Builders in the amateur rocketry community have been 3D printing airframe components for years, and the OpenRocket simulation community has documented reasonable approaches to material selection and print orientation for load-bearing rocket structures. The guidance hardware adds vibration and bending loads that a passive rocket would not experience, since fin deflections during active correction actively stress the fin attachment points in directions the static stability analysis does not cover.

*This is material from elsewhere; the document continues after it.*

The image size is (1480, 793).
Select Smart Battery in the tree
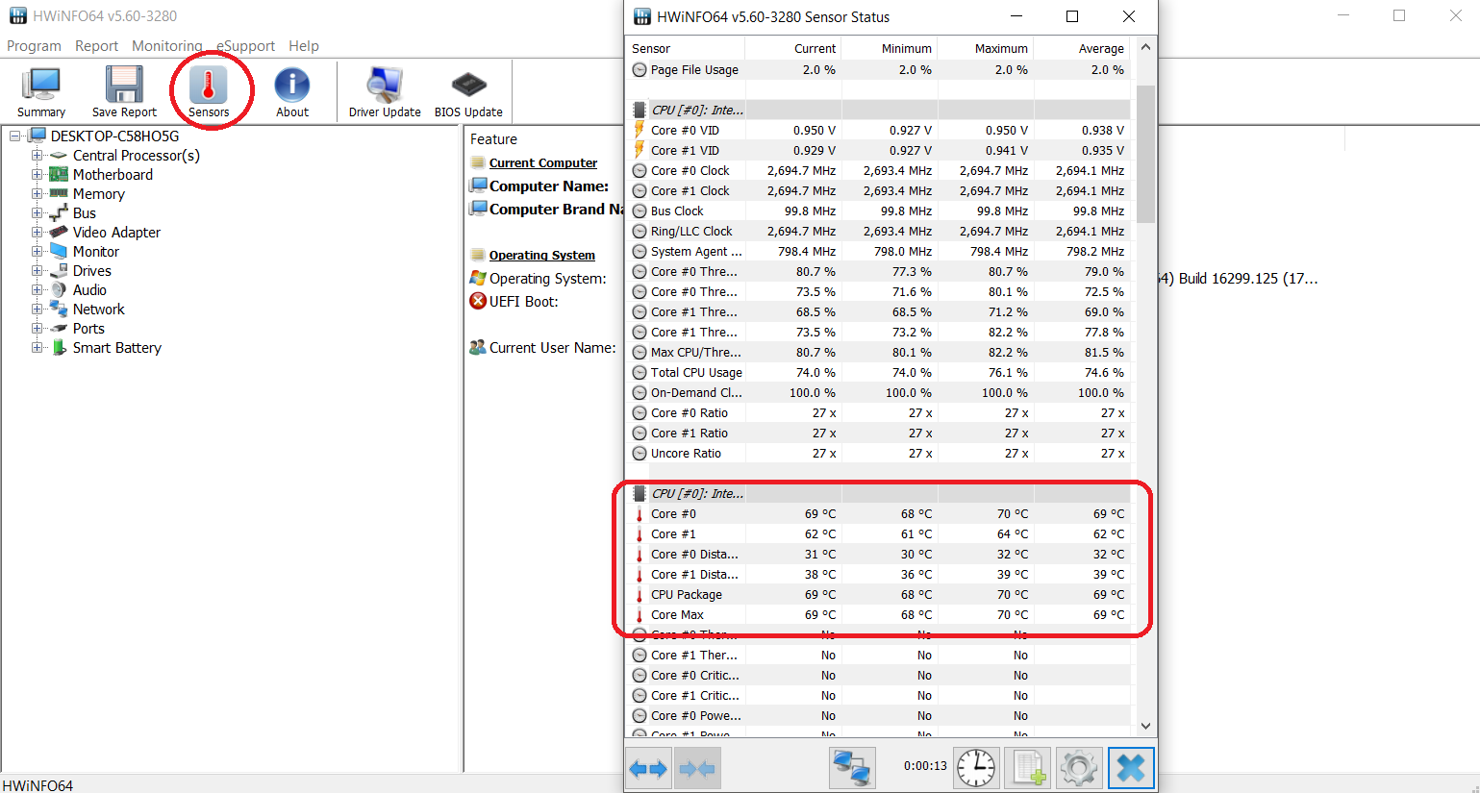point(116,348)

The Cost Floor for Active Guidance
The more interesting engineering story here is what the component costs actually tell us about the minimum viable budget for this class of system:
- MPU-6050 IMU: ~$2
- Arduino Nano or STM32F103 “Blue Pill”: ~$3-5
- Micro servo motors (2-4 for fin actuation): ~$2-4 each
- 1S or 2S LiPo for avionics power: ~$5-8
- 3D printed airframe (PLA or PETG at roughly $20/kg): ~$15-25 in material
- Hobby rocket motor (Estes D or E class): ~$10-20
- Miscellaneous wiring, connectors, mount hardware: ~$5-10
Total lands somewhere around $60-100 depending on motor choice and servo count, which matches the headline figure. The guidance hardware itself, the IMU plus the microcontroller, accounts for under $10. The expensive parts are the motor and the printed material.
For comparison, a barebones flight controller for a racing quadcopter like those running Betaflight costs $20-40 and uses essentially the same IMU class. The difference in cost between a racing drone FC and what this project is doing is mostly enclosure, connectors, and margin. The sensing capability is comparable.
This is the part that deserves attention from an embedded systems perspective. The hardware required to close a basic guidance loop costs less than a dinner out. The intellectual property, the algorithms, the physical intuition for tuning gains, and the infrastructure for safe testing are the hard parts, not the bill of materials.
Prior Art in DIY Guided Rocketry
This project did not appear in a vacuum. The amateur and experimental rocketry communities have been building increasingly sophisticated avionics for years. BPS.space built a thrust vector-controlled rocket with active stabilization and documented the full control loop design publicly. Joe Barnard’s work on propulsive landing and TVC has been influential in the hobbyist space and uses very similar sensor and actuator hardware to what appears in this project.
The Tripoli Rocketry Association and the National Association of Rocketry both have frameworks for experimental rocketry certification that cover some of this territory, though active guidance introduces regulatory complexity that purely passive rockets avoid.
What makes this particular project stand out is the explicitly low cost threshold and the MANPADS-style form factor framing, which is why the Hacker News comment section went where it went.
The Actual Takeaway
The engineering achievement here is real. Closing a guidance loop on hardware that costs less than a textbook, on a vehicle flying at several hundred kilometers per hour, requires understanding control theory, embedded systems, aerodynamics, and materials simultaneously. The person who built this clearly has that understanding.
The broader implication is that the cost and skill floor for active guidance systems has dropped enough to be within reach of a motivated individual with a 3D printer and a parts order. That shift happened gradually over the last decade as commodity IMUs, powerful cheap microcontrollers, and accessible simulation tools converged. The MPU-6050 alone has probably shipped in hundreds of millions of units across drones, phones, and hobbyist boards, which is why it costs $2.
The interesting questions are less about this specific project and more about what comes next as the hardware keeps getting cheaper and the open-source firmware ecosystem keeps maturing. The physics of guided flight has not changed. The barrier to experimenting with it has.